RECORDS FOR PROCESSING ->
══════════════════════════════

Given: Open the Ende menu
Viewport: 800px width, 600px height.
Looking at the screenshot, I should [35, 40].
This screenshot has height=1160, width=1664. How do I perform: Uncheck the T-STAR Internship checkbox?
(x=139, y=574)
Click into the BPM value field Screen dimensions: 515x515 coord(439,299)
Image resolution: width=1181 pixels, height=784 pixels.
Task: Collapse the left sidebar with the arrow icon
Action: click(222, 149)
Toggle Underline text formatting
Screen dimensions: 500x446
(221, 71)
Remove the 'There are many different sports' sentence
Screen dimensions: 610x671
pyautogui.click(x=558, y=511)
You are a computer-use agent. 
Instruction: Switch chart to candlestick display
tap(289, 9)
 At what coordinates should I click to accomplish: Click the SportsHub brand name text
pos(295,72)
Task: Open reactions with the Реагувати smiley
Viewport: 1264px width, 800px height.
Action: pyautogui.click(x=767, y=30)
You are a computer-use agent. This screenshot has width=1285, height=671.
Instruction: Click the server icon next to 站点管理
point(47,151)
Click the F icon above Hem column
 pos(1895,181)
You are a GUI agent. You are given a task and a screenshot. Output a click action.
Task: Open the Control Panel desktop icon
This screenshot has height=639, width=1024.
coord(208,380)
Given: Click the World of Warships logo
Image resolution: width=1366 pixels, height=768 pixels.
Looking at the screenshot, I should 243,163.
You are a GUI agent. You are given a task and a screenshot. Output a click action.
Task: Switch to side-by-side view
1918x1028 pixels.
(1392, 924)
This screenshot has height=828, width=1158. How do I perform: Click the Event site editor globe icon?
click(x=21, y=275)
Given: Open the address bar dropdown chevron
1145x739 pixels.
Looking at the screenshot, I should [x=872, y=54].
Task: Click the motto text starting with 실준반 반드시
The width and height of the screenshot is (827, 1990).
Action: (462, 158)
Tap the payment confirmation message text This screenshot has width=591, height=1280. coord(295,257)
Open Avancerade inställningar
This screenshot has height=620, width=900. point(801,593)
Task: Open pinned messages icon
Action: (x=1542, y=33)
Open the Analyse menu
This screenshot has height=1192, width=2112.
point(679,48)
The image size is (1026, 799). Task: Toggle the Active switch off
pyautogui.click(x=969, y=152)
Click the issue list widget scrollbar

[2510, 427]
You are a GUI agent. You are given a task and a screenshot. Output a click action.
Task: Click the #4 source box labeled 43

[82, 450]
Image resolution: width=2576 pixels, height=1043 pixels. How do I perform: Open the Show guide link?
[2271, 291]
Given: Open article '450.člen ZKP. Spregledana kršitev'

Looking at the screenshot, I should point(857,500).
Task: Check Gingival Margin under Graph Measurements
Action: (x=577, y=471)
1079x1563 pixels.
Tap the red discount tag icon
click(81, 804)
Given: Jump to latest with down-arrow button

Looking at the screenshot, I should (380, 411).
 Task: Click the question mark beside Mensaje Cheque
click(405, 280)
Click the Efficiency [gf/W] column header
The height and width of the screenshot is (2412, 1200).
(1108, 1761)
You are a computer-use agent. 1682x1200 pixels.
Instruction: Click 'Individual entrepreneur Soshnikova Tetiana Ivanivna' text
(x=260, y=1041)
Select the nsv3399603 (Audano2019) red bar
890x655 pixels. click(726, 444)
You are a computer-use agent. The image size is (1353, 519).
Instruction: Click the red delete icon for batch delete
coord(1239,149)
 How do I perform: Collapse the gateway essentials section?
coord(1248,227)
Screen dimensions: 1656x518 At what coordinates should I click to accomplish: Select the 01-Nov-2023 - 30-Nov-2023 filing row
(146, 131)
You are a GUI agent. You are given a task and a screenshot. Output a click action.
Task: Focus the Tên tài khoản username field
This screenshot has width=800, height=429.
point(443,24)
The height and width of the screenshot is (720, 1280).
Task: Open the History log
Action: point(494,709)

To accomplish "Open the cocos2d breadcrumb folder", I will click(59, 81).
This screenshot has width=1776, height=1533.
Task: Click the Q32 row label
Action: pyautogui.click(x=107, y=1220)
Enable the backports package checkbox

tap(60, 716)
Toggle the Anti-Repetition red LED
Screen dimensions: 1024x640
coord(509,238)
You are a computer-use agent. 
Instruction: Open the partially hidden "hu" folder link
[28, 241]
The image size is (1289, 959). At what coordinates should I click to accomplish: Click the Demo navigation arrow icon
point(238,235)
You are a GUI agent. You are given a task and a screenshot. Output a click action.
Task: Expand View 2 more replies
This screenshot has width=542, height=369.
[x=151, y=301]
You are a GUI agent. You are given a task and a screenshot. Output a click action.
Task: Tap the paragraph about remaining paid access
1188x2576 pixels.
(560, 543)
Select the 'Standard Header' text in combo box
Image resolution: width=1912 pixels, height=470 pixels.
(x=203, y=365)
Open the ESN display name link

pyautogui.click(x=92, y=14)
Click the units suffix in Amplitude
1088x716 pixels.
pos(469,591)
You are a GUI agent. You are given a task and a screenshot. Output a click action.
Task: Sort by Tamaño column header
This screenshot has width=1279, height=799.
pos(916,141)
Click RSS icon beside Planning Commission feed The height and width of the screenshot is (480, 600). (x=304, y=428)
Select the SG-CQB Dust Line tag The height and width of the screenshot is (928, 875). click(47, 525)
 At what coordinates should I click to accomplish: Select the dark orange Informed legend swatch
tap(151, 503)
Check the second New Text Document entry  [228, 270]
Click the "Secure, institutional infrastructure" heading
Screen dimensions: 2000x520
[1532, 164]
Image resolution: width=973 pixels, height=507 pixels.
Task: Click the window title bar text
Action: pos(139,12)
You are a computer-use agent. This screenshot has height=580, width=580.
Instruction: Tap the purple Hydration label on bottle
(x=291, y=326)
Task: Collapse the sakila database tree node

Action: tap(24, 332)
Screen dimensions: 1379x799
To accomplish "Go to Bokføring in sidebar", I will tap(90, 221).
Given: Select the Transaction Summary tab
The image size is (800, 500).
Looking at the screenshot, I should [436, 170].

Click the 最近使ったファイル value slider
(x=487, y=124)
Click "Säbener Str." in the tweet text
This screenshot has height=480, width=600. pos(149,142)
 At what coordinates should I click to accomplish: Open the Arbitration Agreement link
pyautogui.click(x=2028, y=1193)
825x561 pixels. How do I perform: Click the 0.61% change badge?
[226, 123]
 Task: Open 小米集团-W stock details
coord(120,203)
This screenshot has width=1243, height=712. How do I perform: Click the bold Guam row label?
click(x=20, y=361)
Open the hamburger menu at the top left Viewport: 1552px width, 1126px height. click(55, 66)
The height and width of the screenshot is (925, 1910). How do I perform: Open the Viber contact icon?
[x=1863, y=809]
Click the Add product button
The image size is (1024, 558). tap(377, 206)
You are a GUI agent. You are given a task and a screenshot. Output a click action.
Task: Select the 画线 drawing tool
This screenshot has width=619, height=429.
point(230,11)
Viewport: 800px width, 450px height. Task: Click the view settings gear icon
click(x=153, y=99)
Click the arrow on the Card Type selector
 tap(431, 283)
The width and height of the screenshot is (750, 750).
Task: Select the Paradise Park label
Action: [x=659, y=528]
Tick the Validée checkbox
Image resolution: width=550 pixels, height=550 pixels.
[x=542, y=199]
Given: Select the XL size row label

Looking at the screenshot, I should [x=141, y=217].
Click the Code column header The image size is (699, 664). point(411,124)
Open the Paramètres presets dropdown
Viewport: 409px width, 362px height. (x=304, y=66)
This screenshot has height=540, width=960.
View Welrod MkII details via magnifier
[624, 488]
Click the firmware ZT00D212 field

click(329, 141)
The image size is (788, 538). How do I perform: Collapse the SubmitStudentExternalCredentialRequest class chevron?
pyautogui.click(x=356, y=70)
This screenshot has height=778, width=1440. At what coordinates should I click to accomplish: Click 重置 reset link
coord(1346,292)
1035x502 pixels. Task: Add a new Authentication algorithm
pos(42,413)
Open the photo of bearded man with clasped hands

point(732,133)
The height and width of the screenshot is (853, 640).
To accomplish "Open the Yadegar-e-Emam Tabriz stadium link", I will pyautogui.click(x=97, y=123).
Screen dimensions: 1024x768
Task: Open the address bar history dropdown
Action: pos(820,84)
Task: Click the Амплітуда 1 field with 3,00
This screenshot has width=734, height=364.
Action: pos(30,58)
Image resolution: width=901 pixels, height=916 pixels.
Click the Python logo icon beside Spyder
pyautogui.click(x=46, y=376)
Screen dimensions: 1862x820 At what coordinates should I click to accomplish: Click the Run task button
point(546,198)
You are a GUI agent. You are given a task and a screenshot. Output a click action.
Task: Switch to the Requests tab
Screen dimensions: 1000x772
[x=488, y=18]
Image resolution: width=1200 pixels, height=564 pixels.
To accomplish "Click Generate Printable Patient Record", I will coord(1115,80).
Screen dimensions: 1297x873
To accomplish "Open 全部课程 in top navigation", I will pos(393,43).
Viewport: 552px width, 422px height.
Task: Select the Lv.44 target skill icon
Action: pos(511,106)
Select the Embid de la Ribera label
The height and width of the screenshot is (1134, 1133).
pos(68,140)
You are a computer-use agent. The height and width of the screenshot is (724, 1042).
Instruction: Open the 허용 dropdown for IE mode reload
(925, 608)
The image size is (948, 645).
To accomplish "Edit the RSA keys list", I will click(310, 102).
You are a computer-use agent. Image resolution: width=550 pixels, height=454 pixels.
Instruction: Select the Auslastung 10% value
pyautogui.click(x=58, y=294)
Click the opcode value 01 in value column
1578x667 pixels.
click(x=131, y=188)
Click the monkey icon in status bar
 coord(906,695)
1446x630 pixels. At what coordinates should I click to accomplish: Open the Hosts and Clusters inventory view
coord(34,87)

══════════════════════════════

I'd like the lines above from the one with "Screen dimensions: 1000x772" up to and including the one with "Screen dimensions: 1297x873" copied exactly, with no other lines.

Screen dimensions: 1000x772
[x=488, y=18]
Image resolution: width=1200 pixels, height=564 pixels.
To accomplish "Click Generate Printable Patient Record", I will coord(1115,80).
Screen dimensions: 1297x873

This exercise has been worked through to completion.